There are many obstacles that prevent most traders that have an excellent trading plan from following it properly. Almost all of these factors are psychological.Review: Following the Plan
Let’s say you have made a detailed trading plan. You know the exact criteria or “rules” you will use to place a trade. You have a checklist to make sure you follow each of these rules. You have a money management strategy so you know how much you will risk on each trade, and you know what your risk:reward ratio must be. You know what time of day you will trade, what time frames you want to look at, and what currency pairs you want to look at. You have a spreadsheet ready to track each trade for further analysis.

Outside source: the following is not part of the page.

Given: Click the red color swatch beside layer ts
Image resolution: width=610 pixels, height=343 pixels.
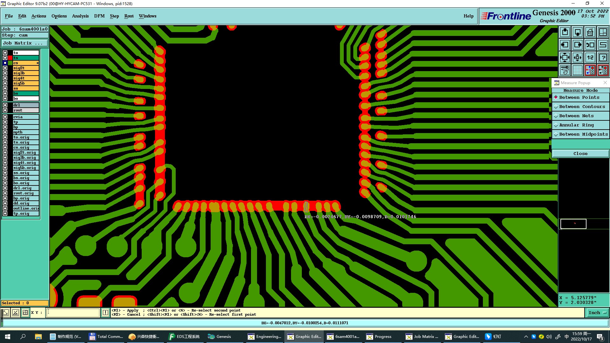Looking at the screenshot, I should (x=10, y=58).
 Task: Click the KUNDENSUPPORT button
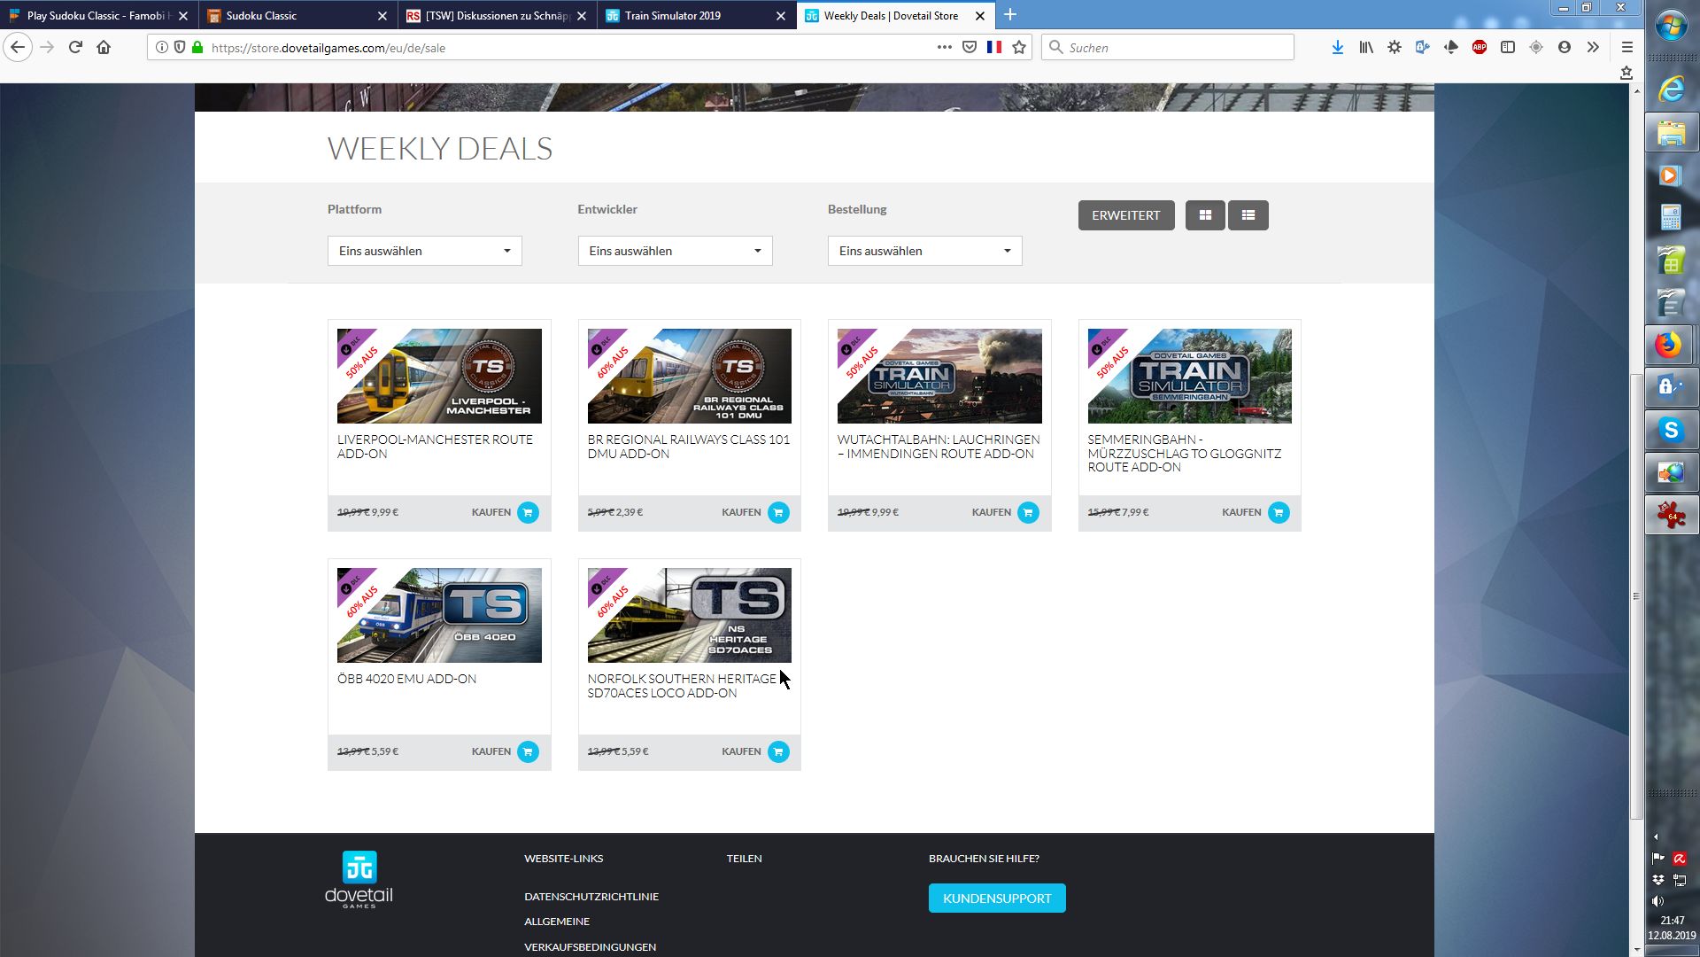(x=997, y=899)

The reality, is that this is the easy part. To give an analogy, there are many people who could learn an NFL offense. They could watch film, go to meetings, and learn which route each receiver will be running on each play. However, there are only a handful of people in the world who can execute these plays with a blitzing linebacker bearing down on them in a game situation. In other words, very few quarterbacks have the ability to execute.
Of course, the gap between learning plays and playing quarterback in the NFL is much larger than the gap between making a trading plan and following it. But the point remains that if we can’t execute the plan, then it doesn’t matter how great the plan is. It may seem easy to follow a trading plan, specifically if it incorporates all of the points I listed in the first paragraph. For those of you who have traded with real money, you know that this is not the case.